SAYISI : 2022/136 E., 2023/1261 K.

VASİ : ...

DAVA TARİHİ : ...

KARAR : Esastan ret

İLK DERECE MAHKEMESİ : Buldan Asliye Hukuk (Aile) Mahkemesi

SAYISI : 2020/228 E., 2021/357 K.

Taraflar arasındaki boşanma davasından dolayı yapılan yargılama sonunda İlk Derece Mahkemesince davanın kabulüne karar verilmiştir.

Kararın davalı erkek vekili tarafından istinaf edilmesi üzerine, Bölge Adliye Mahkemesince başvurunun esastan reddine karar verilmiştir.

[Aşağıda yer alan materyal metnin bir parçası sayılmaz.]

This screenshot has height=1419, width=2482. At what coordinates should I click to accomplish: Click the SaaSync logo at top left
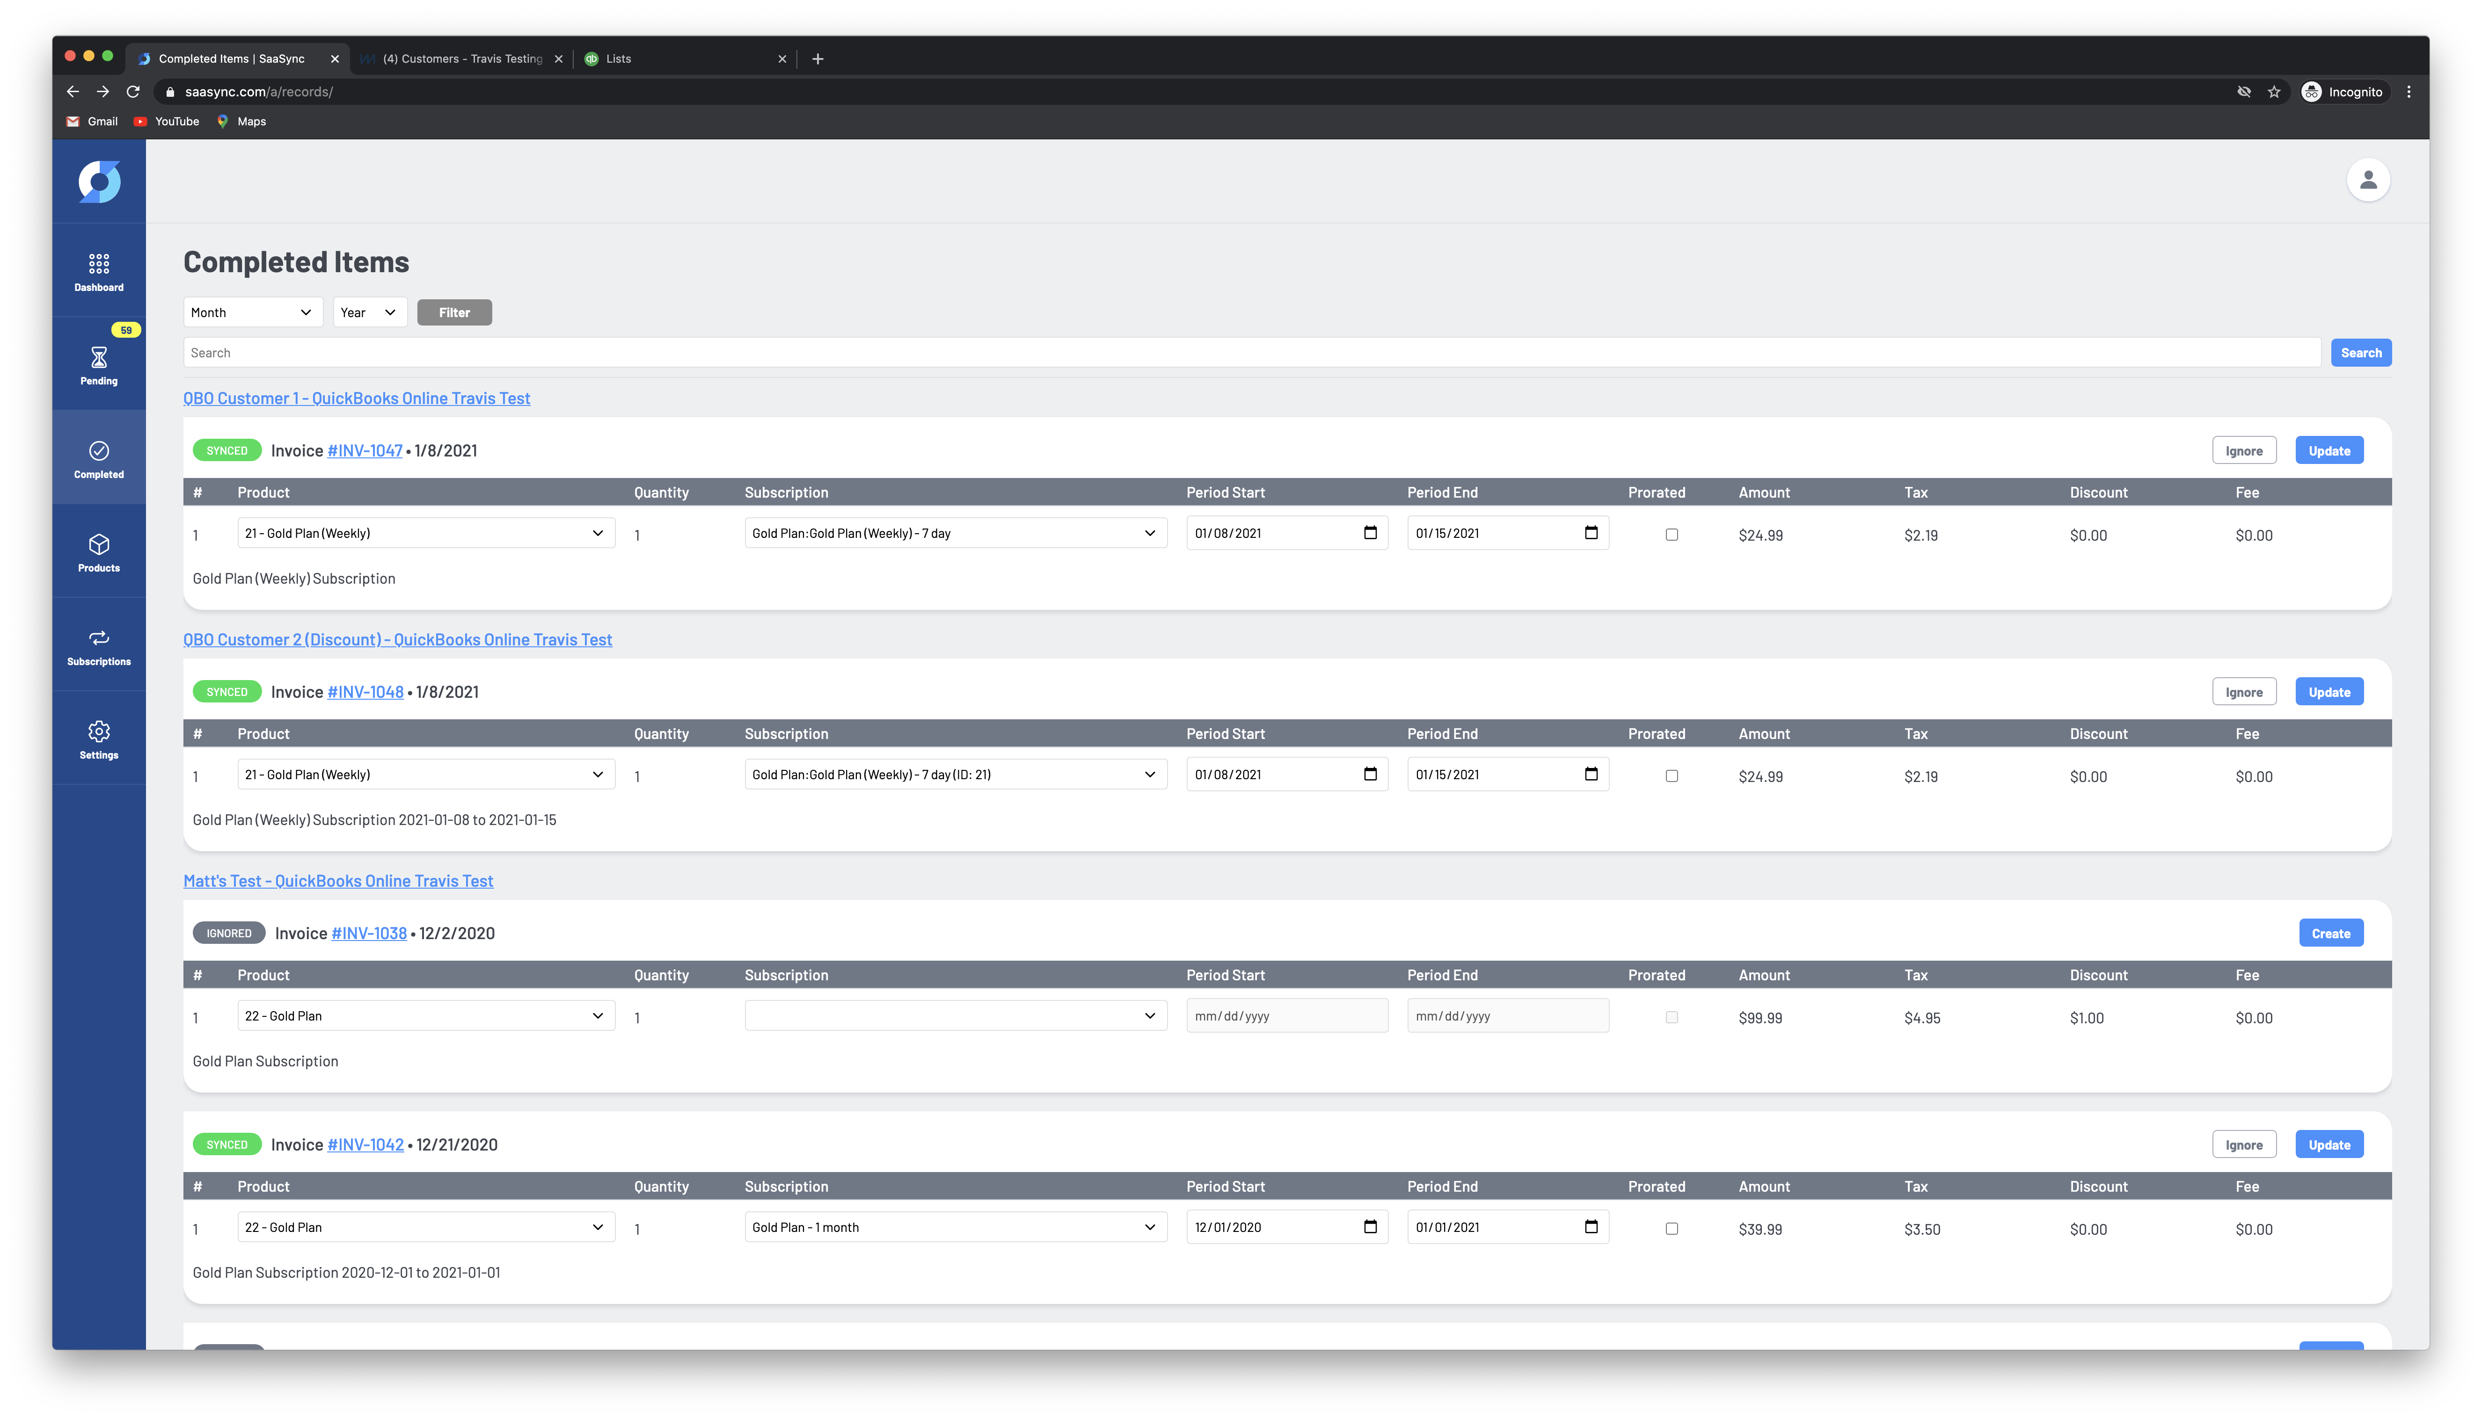[97, 180]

Bölge Adliye Mahkemesi kararı davalı erkek vekili tarafından temyiz edilmekle; kesinlik, süre, temyiz şartı ve diğer usul eksiklikleri yönünden yapılan ön inceleme sonucunda, temyiz dilekçesinin kabulüne karar verildikten ve Tetkik Hâkimi tarafından hazırlanan rapor dinlendikten sonra dosyadaki belgeler incelenip gereği düşünüldü:

I. DAVA

Davacı kadın vekili dava dilekçesinde özetle; davalı erkek hakkında birçok suçtan ceza davasının bulunduğu, kesinleşmiş suçları nedeniyle bir süre kaçak yaşadığı, şuanda hükümlü olduğu, davacı kadına fiziksel şiddet uyguladığı, hakaret, tehdit ettiği, davalı erkeğin gayrı meşru yaşam tarzının olduğu, pavyon yaşantısını olduğu bu nedenle birlik görevlerini yerine getirmediği, davalının bir başka kadından çocuğunun olduğu, bu çocuğu, davacı kadının üst katında oturan davalının kök ailesinin evine getirdiği, davacı kadının bu çocuğun geleceğini duyması üzerine ortak konutu terk ettiğini iddia ederek tarafların evlilik birliğinin temelinden sarsılması nedeniyle boşanmalarına, ortak çocukların velâyetinin anneye verilmesine, çocuklardan ... lehine aylık 1.000,00 TL ... lehine aylık 750,00 TL tedbir ve iştirak nafakasına, kadın yararına ve 150.000,00 TL maddî, 150.000,00 TL manevî tazminata hükmedilmesini talep ve dava etmiştir.

II. CEVAP

Davalı erkek vekili cevap dilekçesinde özetle; davalı hakkındaki ceza dosyalarının kesinleşmemiş olduğunu ve 2015-2016 gibi eski tarihlere ait olduğunu bu nedenle ceza dosyalarının boşanma davasında gerekçe gösterilemeyeceğini, davacının iddialarını kabul etmediklerini, erkeğin fiziksel şiddet uygulamadığını, hakaret ve tehdit etmediğini, davalı erkeğin ... isimli çocuğundan davacı kadının daha doğmadan haberinin olduğunu bu nedenle boşanma davasında gerekçe gösterilemeyeceğini, erkeğin birlik görevlerini yerine getirdiğini, davacı kadının talep ettiği nafaka miktarının ve maddî ve manevî tazminat miktarının fahiş olduğunu iddia ederek kadının davasının reddine hükmedilmesini talep etmiştir.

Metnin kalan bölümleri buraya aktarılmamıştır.